== Aim of the task ==
What lines in the data hold the string "marker"? Show them.

------------------------------------

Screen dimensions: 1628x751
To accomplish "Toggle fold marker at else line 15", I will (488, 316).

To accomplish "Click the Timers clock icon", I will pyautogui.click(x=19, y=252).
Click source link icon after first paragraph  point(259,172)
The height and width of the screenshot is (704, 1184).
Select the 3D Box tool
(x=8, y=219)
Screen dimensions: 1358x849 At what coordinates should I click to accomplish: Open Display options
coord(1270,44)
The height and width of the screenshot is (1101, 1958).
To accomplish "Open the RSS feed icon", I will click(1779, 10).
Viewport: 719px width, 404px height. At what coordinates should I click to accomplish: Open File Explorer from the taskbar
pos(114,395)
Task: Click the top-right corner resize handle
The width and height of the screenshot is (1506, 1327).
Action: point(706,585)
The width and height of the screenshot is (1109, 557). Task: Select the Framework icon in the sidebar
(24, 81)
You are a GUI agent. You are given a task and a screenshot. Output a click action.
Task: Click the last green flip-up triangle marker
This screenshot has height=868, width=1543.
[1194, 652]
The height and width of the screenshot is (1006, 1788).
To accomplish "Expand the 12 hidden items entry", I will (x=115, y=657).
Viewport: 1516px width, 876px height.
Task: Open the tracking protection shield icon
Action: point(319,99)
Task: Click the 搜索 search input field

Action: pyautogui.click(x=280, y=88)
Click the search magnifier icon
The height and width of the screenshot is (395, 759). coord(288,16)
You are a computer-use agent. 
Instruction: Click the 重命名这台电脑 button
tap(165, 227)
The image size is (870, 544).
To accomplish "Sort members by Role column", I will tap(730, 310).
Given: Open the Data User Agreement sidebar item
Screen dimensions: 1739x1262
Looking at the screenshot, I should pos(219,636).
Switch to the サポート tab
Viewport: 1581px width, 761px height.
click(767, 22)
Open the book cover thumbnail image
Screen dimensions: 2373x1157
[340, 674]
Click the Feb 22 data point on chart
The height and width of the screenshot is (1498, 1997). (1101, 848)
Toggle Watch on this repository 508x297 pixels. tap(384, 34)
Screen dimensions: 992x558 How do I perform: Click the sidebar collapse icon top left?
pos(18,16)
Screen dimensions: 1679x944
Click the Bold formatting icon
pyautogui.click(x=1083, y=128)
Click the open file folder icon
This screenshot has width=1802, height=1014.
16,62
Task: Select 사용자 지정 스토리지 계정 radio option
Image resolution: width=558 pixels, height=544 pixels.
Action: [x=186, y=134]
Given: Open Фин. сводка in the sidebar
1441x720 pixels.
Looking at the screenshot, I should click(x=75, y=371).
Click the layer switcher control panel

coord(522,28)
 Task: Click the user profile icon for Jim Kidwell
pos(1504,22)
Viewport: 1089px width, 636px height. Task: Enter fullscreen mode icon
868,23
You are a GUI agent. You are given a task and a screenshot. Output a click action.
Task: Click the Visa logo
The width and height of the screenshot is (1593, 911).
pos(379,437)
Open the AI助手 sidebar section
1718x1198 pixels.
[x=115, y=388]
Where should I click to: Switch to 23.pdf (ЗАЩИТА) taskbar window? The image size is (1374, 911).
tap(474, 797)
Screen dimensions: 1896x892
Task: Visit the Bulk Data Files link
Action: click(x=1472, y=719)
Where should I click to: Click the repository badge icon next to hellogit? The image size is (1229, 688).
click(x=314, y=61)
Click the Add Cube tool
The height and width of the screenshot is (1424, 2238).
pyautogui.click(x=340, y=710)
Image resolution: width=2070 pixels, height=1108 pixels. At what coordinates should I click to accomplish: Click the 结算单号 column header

------------------------------------

== Solution to this exercise ==
To accomplish "Toggle fold marker at else line 15", I will (488, 316).
Task: Click the last green flip-up triangle marker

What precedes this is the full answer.